1 giraffe, 2 giraffe, GO!
Want to share your content on R-bloggers? click here if you have a blog, or here if you don't.
I am beyond excited to finally be able to announce a new version of ggraph. This release, like the ggforce 0.3.0 release, has been many years in the making, laying dormant for long periods first waiting for ggplot2 to get updated and then waiting for me to have time to finally finish it off. All that is in the past now as ggraph 2.0.0 has finally landed on CRAN, filled with numerous new features, a massive amount of bug fixes, and a slew of breaking changes.
If you are new to ggraph, a short description follows: It is an extension of ggplot2 that implement an extended grammar for relational data (e.g. trees and networks). It provides a huge variety of geoms for drawing nodes and edges, along with an assortment of layouts making it possible to produce a very wide range of network visualization types. It is to my knowledge the most feature packed network visualization framework available in R (and potentially in other languages as well), all building on top of the familiar ggplot2 API. If you want to learn more I invite you to browse the new pkgdown website that has been made available.
New looks
Before we begin with the exiting new stuff, there’s a small change that may or
may not greet you as you make your first new plot with ggraph v2.0.0. The
default look of a ggplot is often not a good fit for network visualisations as
the positional scales are irrelevant. Because of this ggraph has since its
release offered a theme_graph()
that removed a lot of the useless clutter such
as axes and grid lines. You had to use it deliberately though as I didn’t want
to overwrite any defaults you may have had. In the new release I’ve relaxed on
this a bit. When you construct a ggraph plot it will still use the default theme
as a base, but it will remove axes and gridlines from it. This makes it easier
to use it together with coorporate templates and the likes right out the box.
You can still use theme_graph()
, or potentially set it as a default using
set_graph_style()
if you so wish.
library(ggraph) # THe new default look: ggraph(highschool) + geom_edge_link() + geom_node_point()
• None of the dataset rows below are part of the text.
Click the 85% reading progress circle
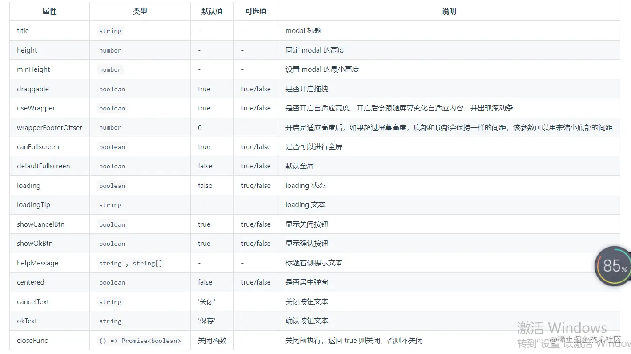 tap(614, 266)
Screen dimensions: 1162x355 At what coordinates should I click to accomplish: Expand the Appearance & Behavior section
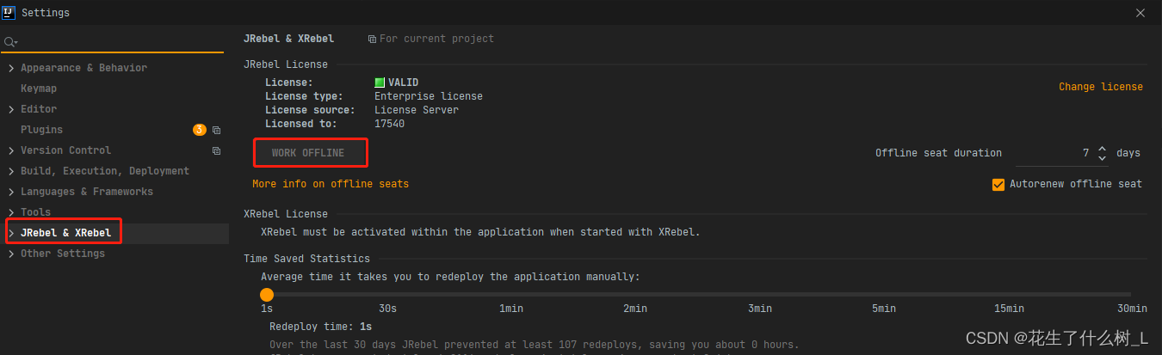(x=11, y=68)
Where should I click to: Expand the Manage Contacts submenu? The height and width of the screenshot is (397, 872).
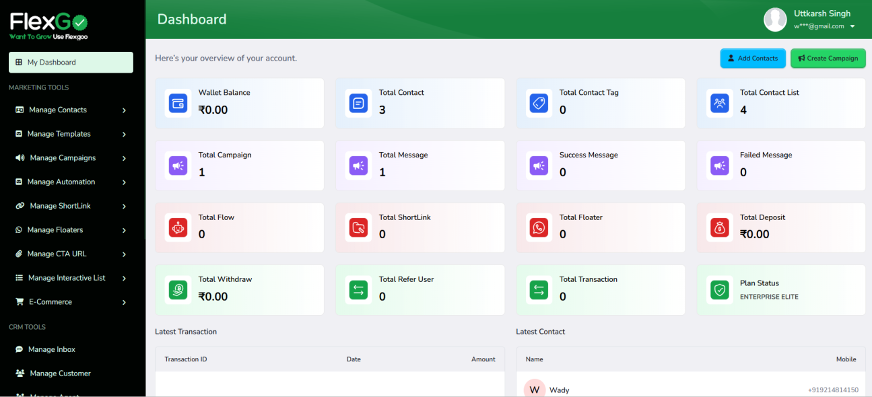[x=124, y=110]
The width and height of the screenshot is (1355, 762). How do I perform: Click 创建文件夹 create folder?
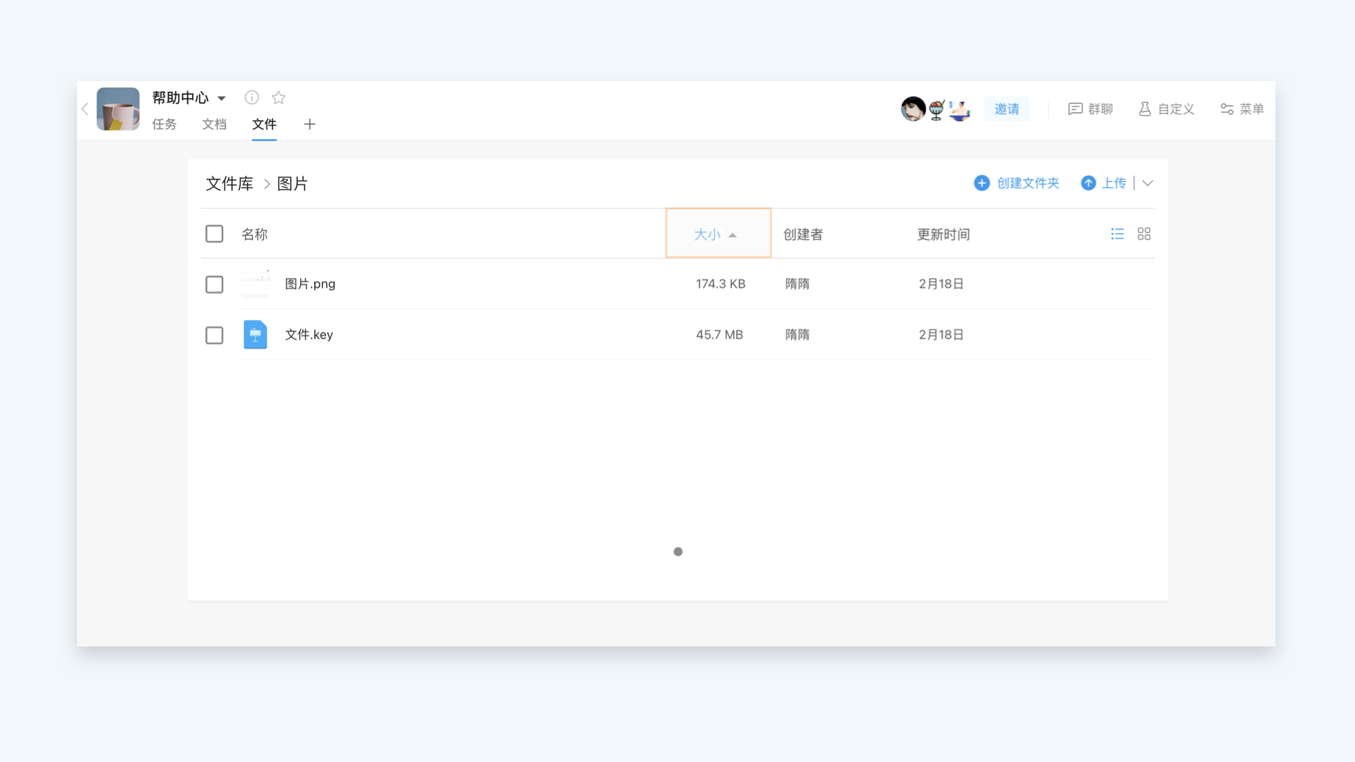1017,183
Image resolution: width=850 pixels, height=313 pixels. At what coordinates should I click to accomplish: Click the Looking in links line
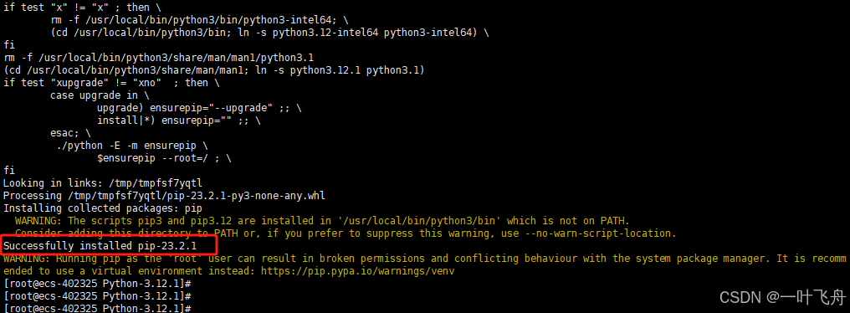tap(103, 182)
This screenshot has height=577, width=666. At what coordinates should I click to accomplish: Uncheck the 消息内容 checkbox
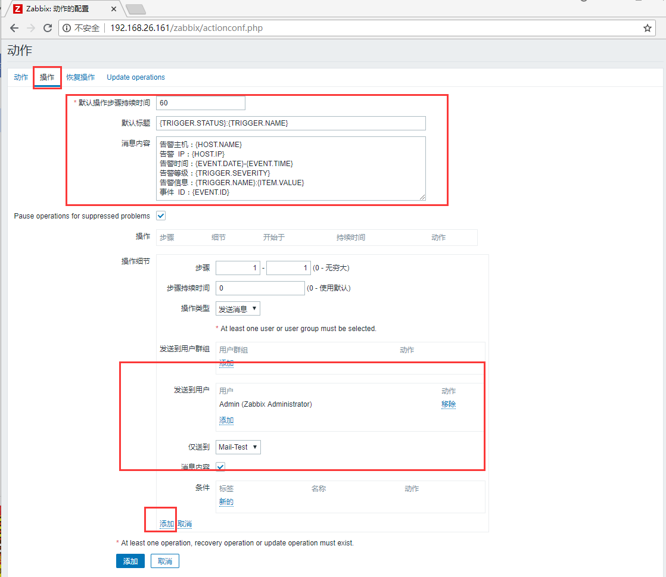coord(220,466)
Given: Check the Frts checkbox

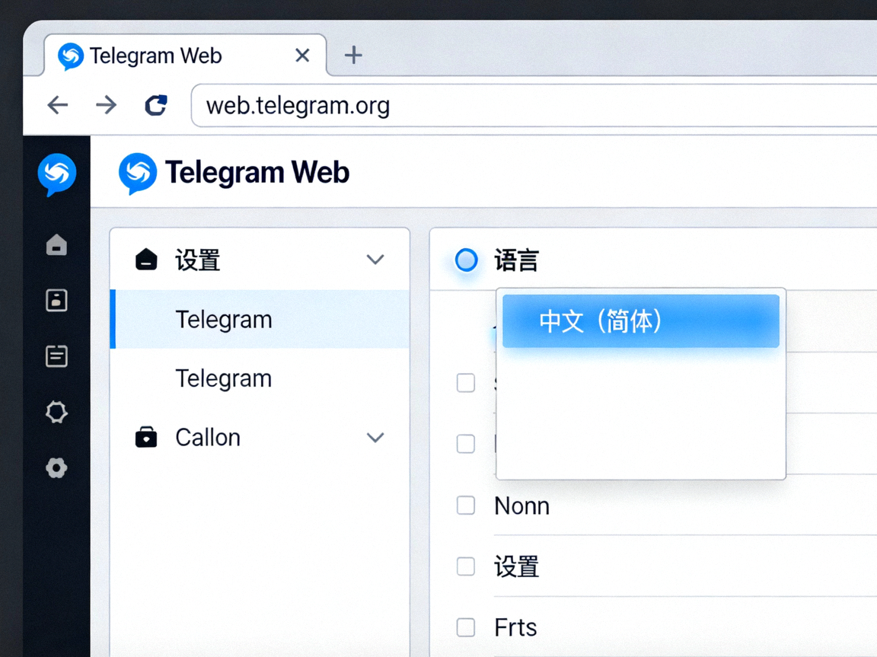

# Using theme_graph for the remainder of this post set_graph_style(size = 11, plot_margin = margin(0, 0, 0, 0))
The broken giraffe
Let us start proper with what this release breaks, because it does it for some very good reasons and you’ll all be happy about it shortly as you read on. The 1.x.x versions of ggraph worked with two different types of network representations: igraph objects and dendrogram object. Some further types such as hclust and network objects were supported by automatic conversion, but that was it. Further, the internal architecture meant that certain layouts and geoms could only be used with certain objects. This was obviously an imperfect situation and one that reflected that tidygraph was developed after ggraph. In ggraph 2.0.0 the internals have been rewritten to only be based on tidygraph. This means that all layouts and geoms will always be available (as long as the topology supports it). This doesn’t mean that igraph, dendrogram, network, and hclust objects are no longer supported, though. Every input will be attempted to be coerced to a tbl_graph object, and as tidygraph supports a wealth of network representations, ggraph can now be used with an even wider selection of objects, all completely without any need for change from the user.
While this change was completely internal and thus didn’t break anything, it did
put in to question the API of the ggraph()
function, which had been designed
before tidy evaluation and tidygraph came into existence. Prior to 2.0.0 all
layout arguments passed into ggraph()
(and create_layout()
) would be passed
as strings if they referenced any node or edge property, e.g.
library(tidygraph) graph <- as_tbl_graph( data.frame( from = sample(5, 20, TRUE), to = sample(5, 20, TRUE), weight = runif(20) ) ) ggraph(graph, layout = 'fr', weights = "weight") + geom_edge_link() + geom_node_point()
With the new API, edge and node parameters are passed along as unquoted expressions that will be evaluated in the context of the edge or node data respectively. The example above will this be:
ggraph(graph, layout = 'fr', weights = weight) + geom_edge_link() + geom_node_point()
This change might seem superficial and unnecessary until you realize that this means the network object doesn’t have to be updated every time you want to try new edge and node parameters for the layout:
ggraph(graph, layout = 'fr', weights = sqrt(weight)) + geom_edge_link() + geom_node_point()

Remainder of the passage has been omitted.